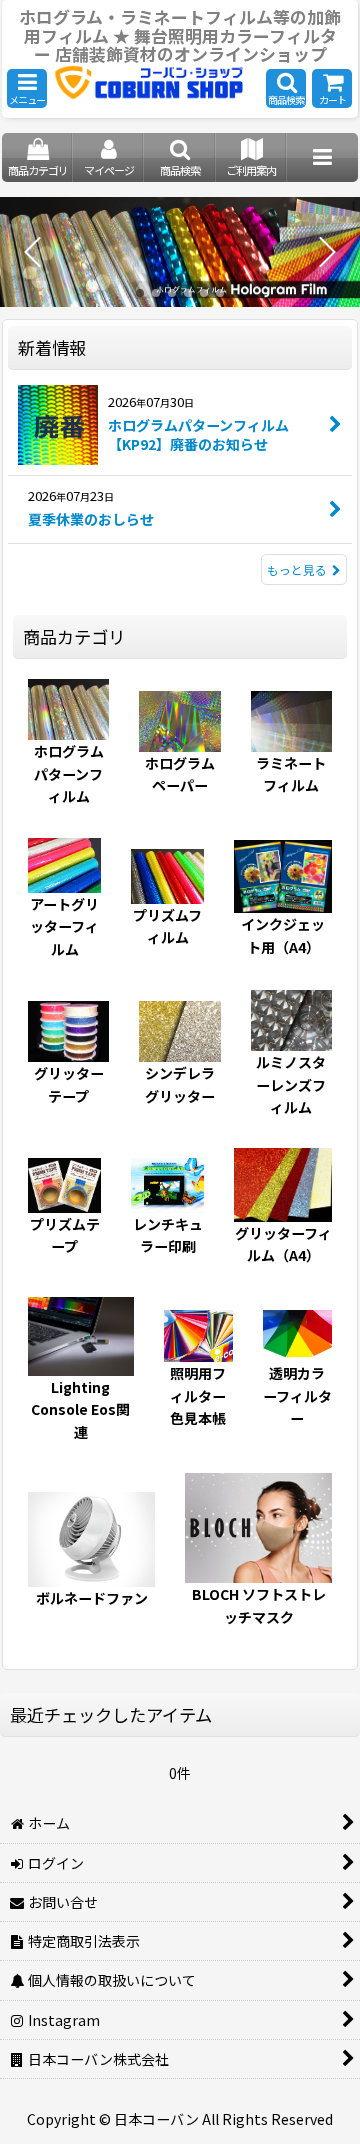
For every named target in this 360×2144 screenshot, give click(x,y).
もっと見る (297, 569)
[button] (27, 88)
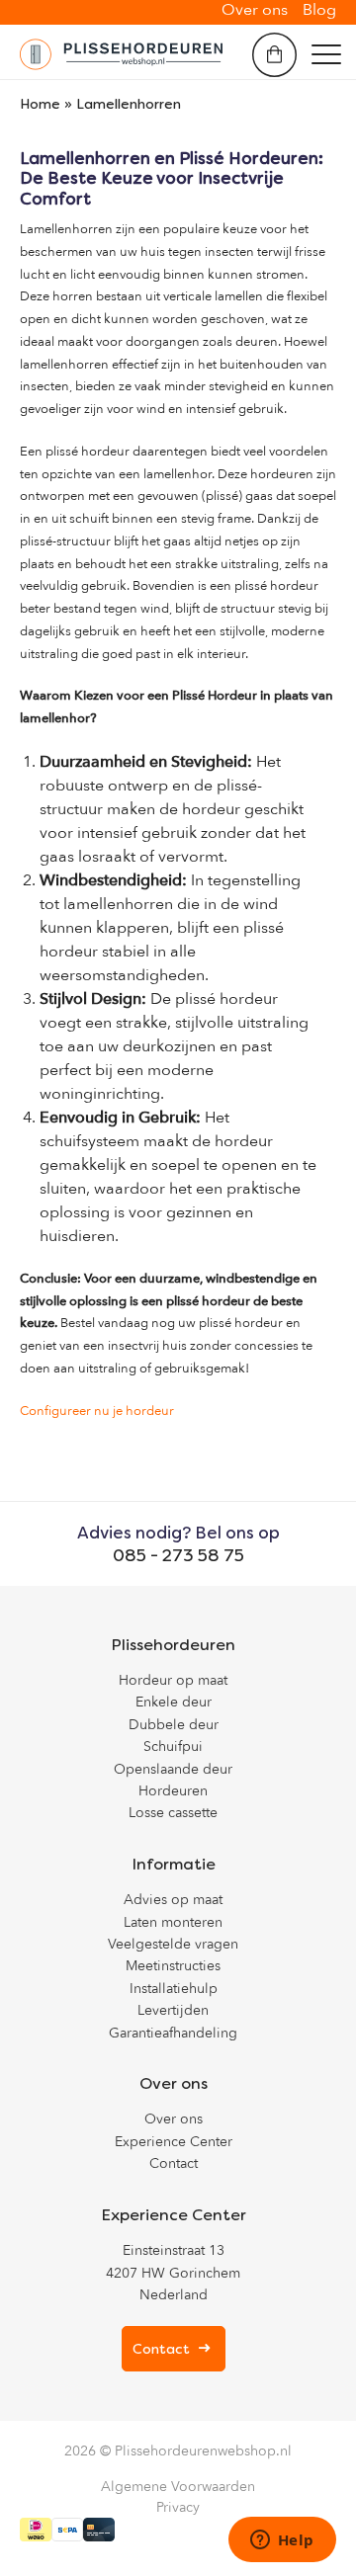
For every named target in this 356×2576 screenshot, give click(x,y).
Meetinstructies (173, 1965)
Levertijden (173, 2010)
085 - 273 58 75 (178, 1555)
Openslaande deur (173, 1769)
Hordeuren (173, 1791)
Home (40, 104)
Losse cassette (173, 1812)
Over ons (173, 2119)
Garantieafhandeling (173, 2033)
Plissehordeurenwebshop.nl (203, 2451)
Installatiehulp (174, 1988)
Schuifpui (173, 1746)
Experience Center (173, 2141)
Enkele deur (173, 1702)
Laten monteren (173, 1922)
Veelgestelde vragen (173, 1944)
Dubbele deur (174, 1724)
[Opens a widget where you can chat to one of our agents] (281, 2541)
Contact (173, 2163)
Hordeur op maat (173, 1680)
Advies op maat (173, 1899)
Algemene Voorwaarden (178, 2486)
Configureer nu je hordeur (97, 1411)
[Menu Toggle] (326, 54)
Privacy (178, 2507)
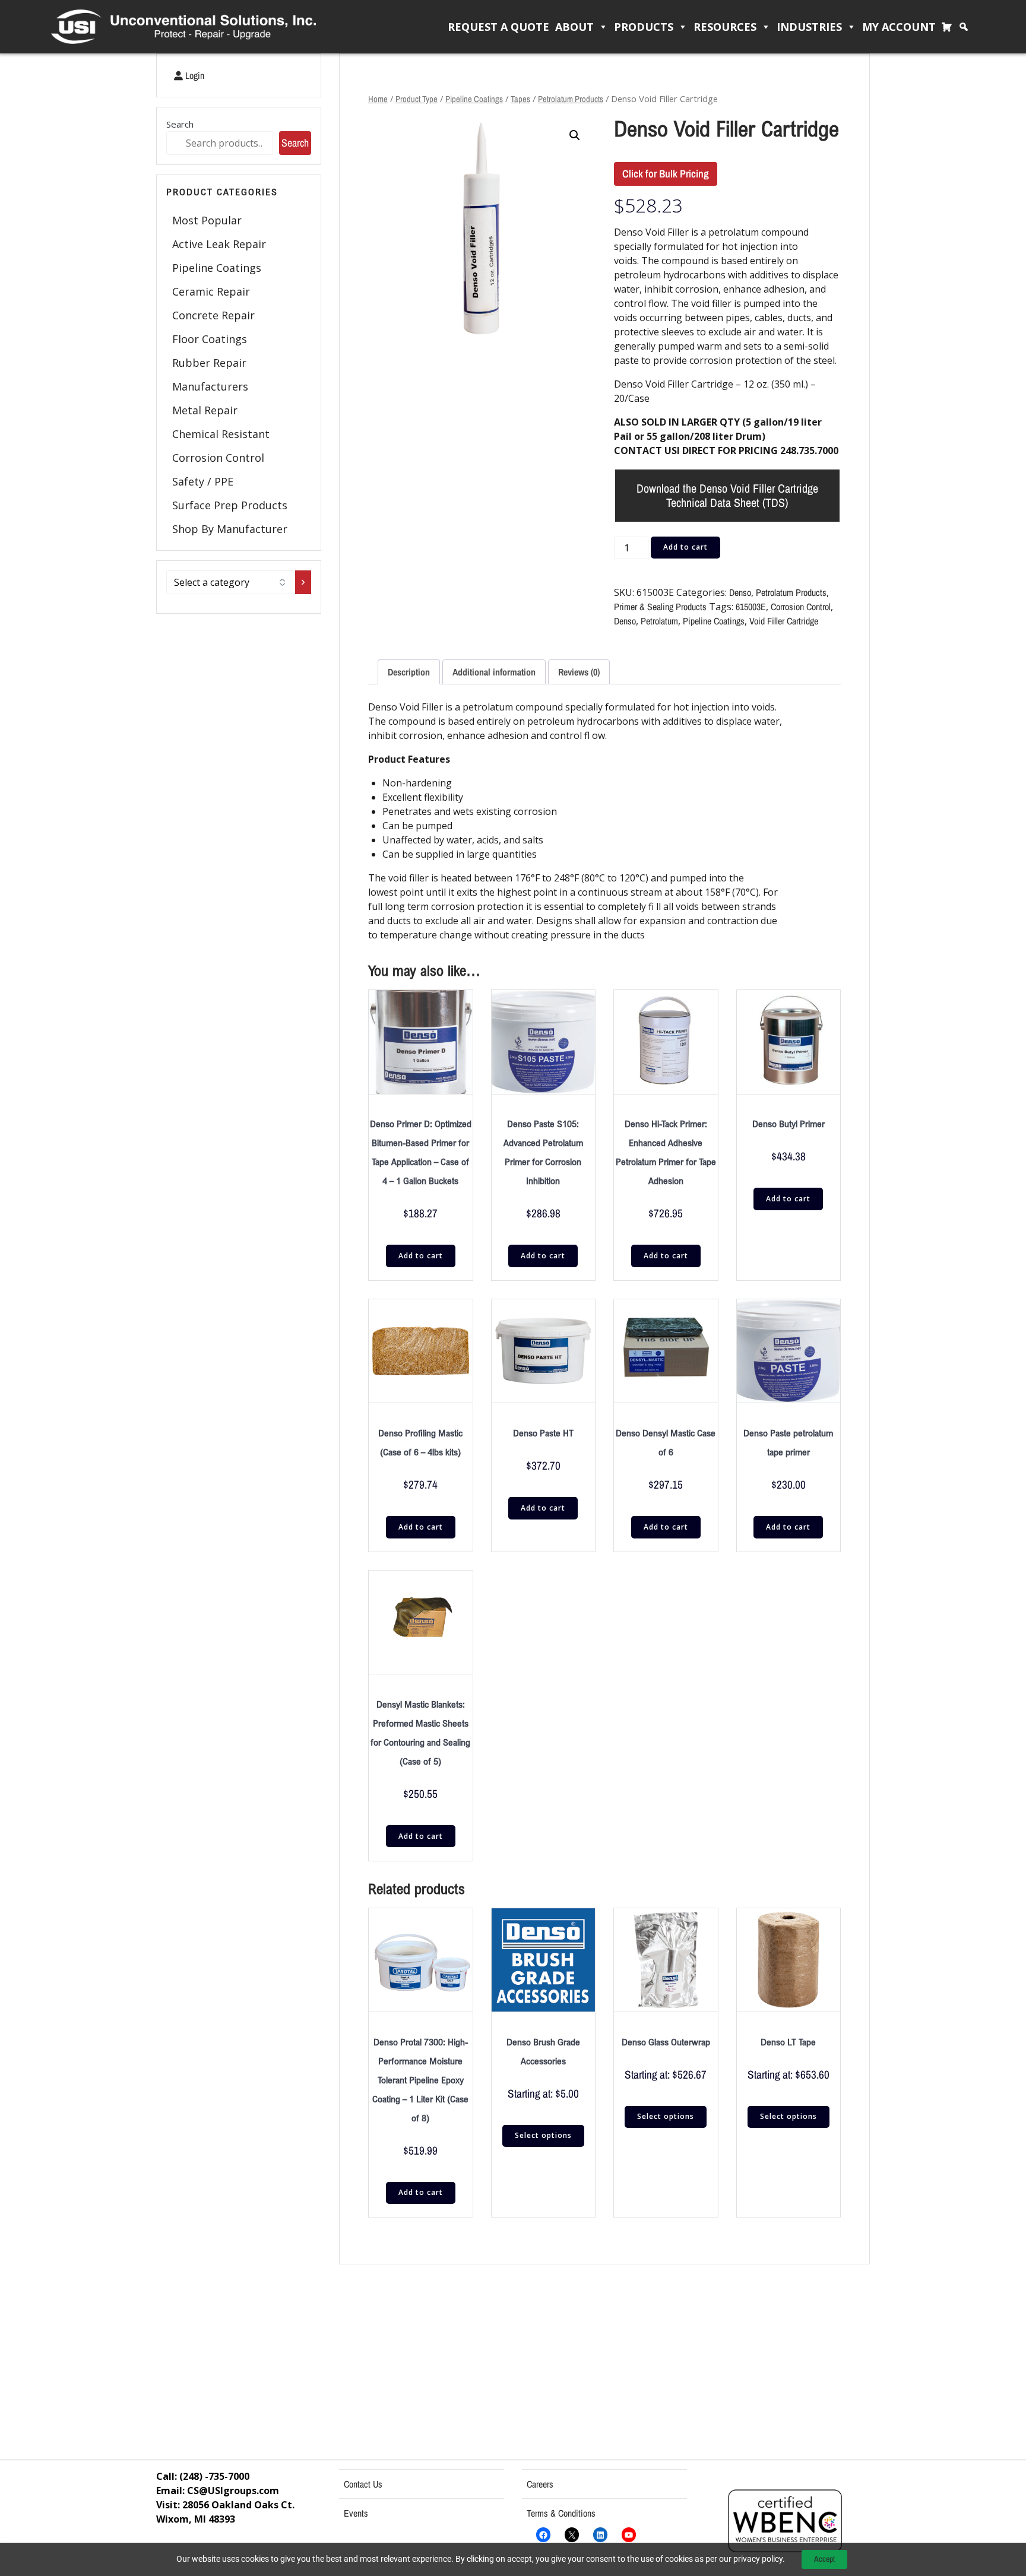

• [Task details] Give back the material above exactly, but without its images.

• [Answer to the problem]
For every named target in this 360×2144 screenshot, give click(x,y).
もっと見る (297, 569)
[button] (27, 88)
For every named target in this 356×2576 screenshot, give click(x,y).
Meetinstructies (173, 1965)
Levertijden (173, 2010)
085 - 273 58 75 (178, 1555)
Openslaande deur (173, 1769)
Hordeuren (173, 1791)
Home (40, 104)
Losse cassette (173, 1812)
Over ons (173, 2119)
Garantieafhandeling (173, 2033)
Plissehordeurenwebshop.nl (203, 2451)
Installatiehulp (174, 1988)
Schuifpui (173, 1746)
Experience Center (173, 2141)
Enkele deur (173, 1702)
Laten monteren (173, 1922)
Veelgestelde vragen (173, 1944)
Dubbele deur (174, 1724)
[Opens a widget where you can chat to one of our agents] (281, 2541)
Contact (173, 2163)
Hordeur op maat (173, 1680)
Advies op maat (173, 1899)
Algemene Voorwaarden (178, 2486)
Configureer nu je hordeur (97, 1411)
[Menu Toggle] (326, 54)
Privacy (178, 2507)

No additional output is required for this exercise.